IV. Straight Time Pay for Hours 36 through 40
The final question concerns the amount of compensation, if any, due the civilian plaintiffs for hours 36 through 40 in weeks where they worked more than 40 hours ("hours 36 through 40"). Plaintiffs contend that these hours should be compensated with straight time pay. Defendants argue that no additional compensation is due.
This issue does not arise with respect to the uniformed plaintiffs because there is no dispute that those individuals were compensated for 40 hours each week as a matter of course.

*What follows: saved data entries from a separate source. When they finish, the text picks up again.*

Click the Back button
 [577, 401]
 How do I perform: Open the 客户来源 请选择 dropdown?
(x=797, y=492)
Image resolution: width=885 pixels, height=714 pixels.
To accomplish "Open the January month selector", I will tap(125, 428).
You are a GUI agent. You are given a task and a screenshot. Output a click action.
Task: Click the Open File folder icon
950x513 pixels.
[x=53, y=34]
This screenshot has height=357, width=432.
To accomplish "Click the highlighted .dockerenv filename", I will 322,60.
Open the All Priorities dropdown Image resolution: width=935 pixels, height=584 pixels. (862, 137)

Under FLSA, employees must receive straight time pay for all straight time hours worked during weeks in which the employee works overtime. See 29 C.F.R §§ 778.315 ("[E]xtra compensation for . . . overtime hours . . . cannot be said to have been paid to an employee unless all the straight time compensation due him . . . has been paid"), 778.317 ("Unless the employee is first paid . . . for each non-overtime hour worked, . . . payment purportedly for overtime hours is not in fact an overtime payment"). Thus, if, as plaintiffs claim, they had not been paid for hours 36 through 40, they would be entitled to receive straight time pay for those hours as part of the relief awarded today. I have already found, however, that a condition of plaintiffs' employment was that their salaries were intended to provide straight time pay for all the hours worked in a given week. This arrangement was an impermissible means of structuring overtime compensation. But statutorily sufficient overtime having been provided for above, nothing bars enforcement of the arrangement as a scheme for straight time pay. Accordingly, based on the express terms of the civilian plaintiffs' employment, I find that they have received all the straight time pay they are owed and need not be awarded any more today.
Conclusion
To summarize, defendants' FLSA violations, while not willful, were unreasonable. Accordingly, a two year statute of limitations applies to plaintiffs' claims, and plaintiffs are entitled to the full measure of liquidated damages provided under 29 U.S.C. § 216(b). As compensatory damages, plaintiffs' shall receive back overtime pay, calculated as provided herein, but shall not receive back straight time pay.